# TCP/IP Network Admin Questions (OT/NT)



## Dwight Ennis (Jan 2, 2008)

We had a catastrophic hardware failure at work on Tuesday, taking out the Domain Controller. As a result, I've been darn busy the last three days building a new domain from the ground up. I have a few questions for you Network whizzes out there. 

First a little background. The network that just died was an old NT4 TCP/IP over NETBEUI|NETBIOS system that I built up starting in '98. It had a PDC and a BDC. As the years have gone by, and XP Pro machines started coming online, I was able to integrate them into the network using TCP/IP only on those machines without having to add NETBEUI to them. At the same time, the older Win95 and Win98 machines began dropping offline as they were replaced. We picked up a 2003 server a few years back which I had running as a member server (Server-A) on the NT4 network and it became our primary data repository and file server. 

Not too long ago, we bought a second 2003 server, which I configured as a domain controller for a new TCP/IP based domain using the now standard Active Directory model, etc. It wasn't doing much on the network yet - mostly acting as the DHCP server - but I had a trust established between its domain and the old NT4 domain. My plan was to start migrating the company over to the new domain and slowly phase out the old NT4 machines. We still had two old Win98 machines that were on the manufacturing floor, and these allowed people to log on and off different jobs for cost accounting purposes. While these machines were still functioning, I still needed the old NT4 domain for them to talk to. 

As luck would have it, these two old Win98 machines recently died and were replaced by XP Pro machines. I just hadn't gotten around to starting the domain migration. Then the NT4 PDC died on Tuesday, and no one could get on the network or do their jobs. I brought the BDC back online (it had been offline for a few months), but for whatever reason, it wouldn't do its job. I tried promoting it to PDC, but that didn't work either. So now I HAD to do the migration ASAP. 

As of the end of yesterday, I have 99% of everything back up and running. I had to build the Active Directory from the ground up, and I "unjoined" Server-A from the old domain and added it to the new. I also went to each workstation and did the same thing, also importing people's documents, favorites, emails, etc. to their new user IDs. Each workstation also now has the domain controllers IP address as its primary DNS server. I have one more machine to migrate today (the guy's on vacation), and then everyone will be functioning in the new domain model. 

Now to my questions: 

1 - Server-B is now the domain controller and DHCP/DNS server, and also hosts some files. Server-A is still primarily a file server/data repository. Should I add Active Directory to Server-A? As I understand it, there isn't any "Primary Domain Controller" in the 2003 Server domain model. Would adding Active Directory to Server-A spread the domain controller responsibilities over both servers? 

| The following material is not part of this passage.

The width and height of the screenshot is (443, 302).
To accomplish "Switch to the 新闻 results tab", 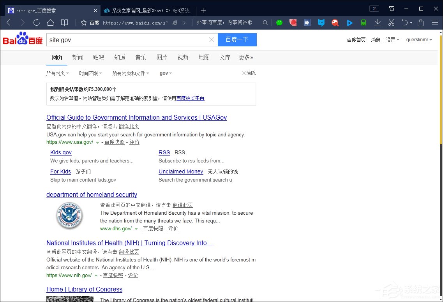I will 78,57.
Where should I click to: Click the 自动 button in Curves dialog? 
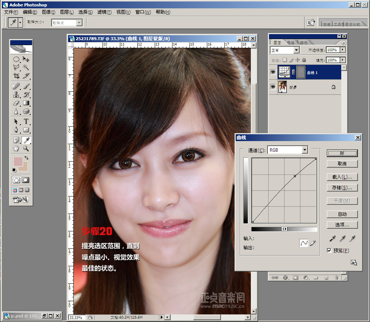click(342, 214)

2 - do I need WINS? Everything seems to be working just fine without it. Our network doesn't function as an Intranet, and people still look for their files by going to the appropriate server (there are only two) via My Network Places or Windows Explorer (mostly they have shortcuts on their desktops to what they need). Workstation-to-workstation communication is minimal if not non-existent - everything lives on the two servers for easy backup. What would WINS do for me? If I do need it, should it go on the same server which performs DNS/DHCP? 

Thanks for any info you can provide. It's been a busy few days. hehehe


----------



## K27_463 (Jan 2, 2008)

Dwight:you are correct no pdc in Active directory. However, the FIRST AD server in the tree is also known as the Fismo machine, this means something like first single master of operations( need to look that up again), so it does have background duties not shared by other site controllers or any other DC in the network. If you ad another server to AD, they will each be aware of each other existence, and can share authentication for example, which builds both redundancy and speed. Plus, if they are both on AD, changes such as account structure made in a single place will propagate, which also makes like easier. 

You do not need WINS as I understand it, especially if you are going to be all XP or betterfor clients. WINS might be nice, but not mandatory. If I recall, we shut wins off a while ago. 

Jonathan


----------



## Bill Swindell (Jan 2, 2008)

I got an AD domain running at our train club a few weeks ago. I am still going to convert that old NT4 server to 2003 Server with AD. You definitely should make both servers domain controllers. That way, you only have to manage user IDs and passwords in one place instead of 2.


----------



## Semper Vaporo (Jan 2, 2008)

Thanks Dwight! You made my day... maybe my whole week! 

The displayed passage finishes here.